@article{JJN:AMAI05,
author = {Matti J{\"a}rvisalo and Tommi Junttila and Ilkka Niemel{\"a}},
journal = {Annals of Mathematics and Artificial Intelligence},
number = {4},
pages = {373--399},
title = {Unrestricted vs Restricted Cut in a Tableau Method
for {B}oolean Circuits},
volume = {44},
year = {2005},
}
Abstract:
This paper studies the relative efficiency of variations of a tableau
method for Boolean circuit satisfiability checking. The considered
method is a non-clausal generalisation of the
Davis-Putnam-Logemann-Loveland (DPLL) procedure to Boolean circuits. The
variations are obtained by restricting the use of the cut (splitting)

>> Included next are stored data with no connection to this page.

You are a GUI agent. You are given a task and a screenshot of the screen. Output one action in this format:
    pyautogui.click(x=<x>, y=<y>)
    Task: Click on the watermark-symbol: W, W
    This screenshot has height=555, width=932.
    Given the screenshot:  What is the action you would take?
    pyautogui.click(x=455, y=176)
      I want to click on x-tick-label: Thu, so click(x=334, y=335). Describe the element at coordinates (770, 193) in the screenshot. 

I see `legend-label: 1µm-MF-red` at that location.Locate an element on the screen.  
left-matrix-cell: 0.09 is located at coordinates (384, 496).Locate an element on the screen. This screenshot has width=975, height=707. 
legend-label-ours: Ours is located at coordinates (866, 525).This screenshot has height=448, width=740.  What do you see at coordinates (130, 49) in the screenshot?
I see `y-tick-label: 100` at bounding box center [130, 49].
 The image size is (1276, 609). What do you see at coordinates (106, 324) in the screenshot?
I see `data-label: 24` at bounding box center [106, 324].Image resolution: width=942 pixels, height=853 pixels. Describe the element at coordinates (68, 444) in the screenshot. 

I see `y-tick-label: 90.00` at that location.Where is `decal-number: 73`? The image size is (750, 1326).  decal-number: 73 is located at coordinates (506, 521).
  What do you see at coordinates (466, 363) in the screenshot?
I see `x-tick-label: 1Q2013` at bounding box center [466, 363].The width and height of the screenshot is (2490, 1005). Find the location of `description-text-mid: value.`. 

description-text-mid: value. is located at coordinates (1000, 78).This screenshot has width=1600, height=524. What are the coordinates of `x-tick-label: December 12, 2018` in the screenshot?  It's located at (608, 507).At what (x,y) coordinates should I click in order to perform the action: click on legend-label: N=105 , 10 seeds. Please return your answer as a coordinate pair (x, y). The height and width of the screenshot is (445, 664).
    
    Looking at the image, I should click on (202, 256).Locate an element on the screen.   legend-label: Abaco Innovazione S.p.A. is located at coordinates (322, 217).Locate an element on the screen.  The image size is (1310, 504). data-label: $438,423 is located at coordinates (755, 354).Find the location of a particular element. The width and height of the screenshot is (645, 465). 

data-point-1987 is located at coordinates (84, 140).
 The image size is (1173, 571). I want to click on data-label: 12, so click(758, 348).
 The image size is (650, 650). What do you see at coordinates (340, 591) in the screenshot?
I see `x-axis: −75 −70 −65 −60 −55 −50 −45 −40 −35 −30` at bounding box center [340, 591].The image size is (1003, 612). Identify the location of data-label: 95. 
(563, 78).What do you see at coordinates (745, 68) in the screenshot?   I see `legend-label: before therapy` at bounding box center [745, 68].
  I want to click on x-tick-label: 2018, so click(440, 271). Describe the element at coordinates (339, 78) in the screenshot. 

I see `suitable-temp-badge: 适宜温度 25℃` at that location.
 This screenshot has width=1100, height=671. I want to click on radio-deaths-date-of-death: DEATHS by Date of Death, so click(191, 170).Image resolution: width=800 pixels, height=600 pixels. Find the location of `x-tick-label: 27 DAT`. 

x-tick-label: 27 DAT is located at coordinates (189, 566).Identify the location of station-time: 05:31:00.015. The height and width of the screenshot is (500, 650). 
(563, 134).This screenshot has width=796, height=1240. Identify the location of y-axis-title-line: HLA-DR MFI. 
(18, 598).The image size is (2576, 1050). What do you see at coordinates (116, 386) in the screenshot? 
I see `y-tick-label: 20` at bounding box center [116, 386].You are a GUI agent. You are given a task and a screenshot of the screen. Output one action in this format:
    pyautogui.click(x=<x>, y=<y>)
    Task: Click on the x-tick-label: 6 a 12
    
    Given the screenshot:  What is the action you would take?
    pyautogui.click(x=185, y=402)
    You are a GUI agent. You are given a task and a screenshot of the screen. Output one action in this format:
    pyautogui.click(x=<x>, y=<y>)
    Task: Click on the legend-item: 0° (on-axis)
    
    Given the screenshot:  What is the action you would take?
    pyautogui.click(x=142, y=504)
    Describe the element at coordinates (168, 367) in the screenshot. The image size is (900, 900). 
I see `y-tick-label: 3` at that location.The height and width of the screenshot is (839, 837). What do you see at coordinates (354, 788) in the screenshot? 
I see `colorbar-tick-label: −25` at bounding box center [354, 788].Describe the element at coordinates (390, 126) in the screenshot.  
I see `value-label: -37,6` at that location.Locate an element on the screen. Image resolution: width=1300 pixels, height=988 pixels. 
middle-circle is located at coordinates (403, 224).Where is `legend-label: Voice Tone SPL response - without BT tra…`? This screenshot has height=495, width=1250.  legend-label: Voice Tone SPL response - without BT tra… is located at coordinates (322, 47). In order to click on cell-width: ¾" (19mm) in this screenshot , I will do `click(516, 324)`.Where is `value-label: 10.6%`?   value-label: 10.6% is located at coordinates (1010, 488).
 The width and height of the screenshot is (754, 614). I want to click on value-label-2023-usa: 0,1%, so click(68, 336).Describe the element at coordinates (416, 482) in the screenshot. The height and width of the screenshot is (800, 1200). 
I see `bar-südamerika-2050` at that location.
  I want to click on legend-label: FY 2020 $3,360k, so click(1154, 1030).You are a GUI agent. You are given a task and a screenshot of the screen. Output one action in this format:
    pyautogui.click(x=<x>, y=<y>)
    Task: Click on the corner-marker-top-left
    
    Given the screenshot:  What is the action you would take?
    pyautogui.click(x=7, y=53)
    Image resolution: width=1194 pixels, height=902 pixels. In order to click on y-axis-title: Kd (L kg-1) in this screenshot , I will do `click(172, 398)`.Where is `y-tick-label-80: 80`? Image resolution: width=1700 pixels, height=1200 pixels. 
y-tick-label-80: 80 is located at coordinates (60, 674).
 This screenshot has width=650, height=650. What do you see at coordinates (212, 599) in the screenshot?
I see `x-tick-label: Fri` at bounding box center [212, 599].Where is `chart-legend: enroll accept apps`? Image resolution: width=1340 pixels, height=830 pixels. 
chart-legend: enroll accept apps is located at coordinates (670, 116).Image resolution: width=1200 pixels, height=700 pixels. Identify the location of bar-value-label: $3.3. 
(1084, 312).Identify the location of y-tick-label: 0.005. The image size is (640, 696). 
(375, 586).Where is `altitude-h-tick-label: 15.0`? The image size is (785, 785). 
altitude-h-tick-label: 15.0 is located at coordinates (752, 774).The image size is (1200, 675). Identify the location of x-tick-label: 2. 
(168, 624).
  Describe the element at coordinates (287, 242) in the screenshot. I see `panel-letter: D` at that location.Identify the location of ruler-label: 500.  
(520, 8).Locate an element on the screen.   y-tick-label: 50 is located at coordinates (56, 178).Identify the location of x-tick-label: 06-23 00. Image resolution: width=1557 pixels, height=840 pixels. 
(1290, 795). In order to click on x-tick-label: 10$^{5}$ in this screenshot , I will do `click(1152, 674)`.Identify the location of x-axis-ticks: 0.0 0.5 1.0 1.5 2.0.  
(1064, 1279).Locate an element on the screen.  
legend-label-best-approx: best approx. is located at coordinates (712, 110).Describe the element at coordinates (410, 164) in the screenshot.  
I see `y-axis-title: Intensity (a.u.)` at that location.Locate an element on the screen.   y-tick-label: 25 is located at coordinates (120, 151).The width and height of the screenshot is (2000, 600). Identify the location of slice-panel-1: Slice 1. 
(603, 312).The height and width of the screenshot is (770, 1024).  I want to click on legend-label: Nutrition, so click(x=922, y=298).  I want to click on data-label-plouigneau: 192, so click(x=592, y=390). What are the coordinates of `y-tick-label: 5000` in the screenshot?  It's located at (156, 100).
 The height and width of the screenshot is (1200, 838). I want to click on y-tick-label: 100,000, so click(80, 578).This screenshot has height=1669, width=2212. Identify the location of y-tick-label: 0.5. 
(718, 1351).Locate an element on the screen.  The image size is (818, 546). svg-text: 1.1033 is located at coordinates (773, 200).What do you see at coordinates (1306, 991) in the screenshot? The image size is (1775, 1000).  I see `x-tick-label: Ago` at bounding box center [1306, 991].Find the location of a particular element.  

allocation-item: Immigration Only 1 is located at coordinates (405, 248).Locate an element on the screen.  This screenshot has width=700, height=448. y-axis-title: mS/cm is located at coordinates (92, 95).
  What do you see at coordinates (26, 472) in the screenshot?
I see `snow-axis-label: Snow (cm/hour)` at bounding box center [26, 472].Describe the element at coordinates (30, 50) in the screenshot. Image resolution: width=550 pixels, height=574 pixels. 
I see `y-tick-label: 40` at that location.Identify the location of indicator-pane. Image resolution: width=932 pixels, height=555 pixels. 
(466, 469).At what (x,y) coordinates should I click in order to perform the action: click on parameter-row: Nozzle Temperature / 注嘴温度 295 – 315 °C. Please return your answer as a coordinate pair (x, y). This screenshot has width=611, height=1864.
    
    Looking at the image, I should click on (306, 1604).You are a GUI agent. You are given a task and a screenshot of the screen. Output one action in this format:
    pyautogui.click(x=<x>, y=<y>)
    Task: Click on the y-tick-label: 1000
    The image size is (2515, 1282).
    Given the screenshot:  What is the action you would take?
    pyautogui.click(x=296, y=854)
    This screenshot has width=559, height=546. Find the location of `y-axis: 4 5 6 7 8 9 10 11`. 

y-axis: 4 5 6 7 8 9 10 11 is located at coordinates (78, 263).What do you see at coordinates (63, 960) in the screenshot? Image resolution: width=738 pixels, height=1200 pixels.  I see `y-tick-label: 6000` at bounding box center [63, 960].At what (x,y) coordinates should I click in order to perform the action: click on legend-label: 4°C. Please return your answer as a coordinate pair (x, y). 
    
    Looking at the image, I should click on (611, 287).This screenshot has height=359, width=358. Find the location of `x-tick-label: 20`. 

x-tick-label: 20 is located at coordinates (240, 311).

rule in several natural ways. It is shown that the more restricted
variations cannot polynomially simulate the less restricted ones. For
each pair of methods T, T', an infinite family of circuits is devised for
which T has polynomial size proofs while in T' the minimal proofs are of
exponential size w.r.t. n, implying exponential separation of T and T'
w.r.t. n.
The results also apply to DPLL for formulas in conjunctive normal form
obtained from Boolean circuits by using Tseitin's translation. Thus DPLL
with the considered cut restrictions, such as allowing splitting only on
the variables corresponding to the input gates, cannot polynomially
simulate DPLL with unrestricted splitting.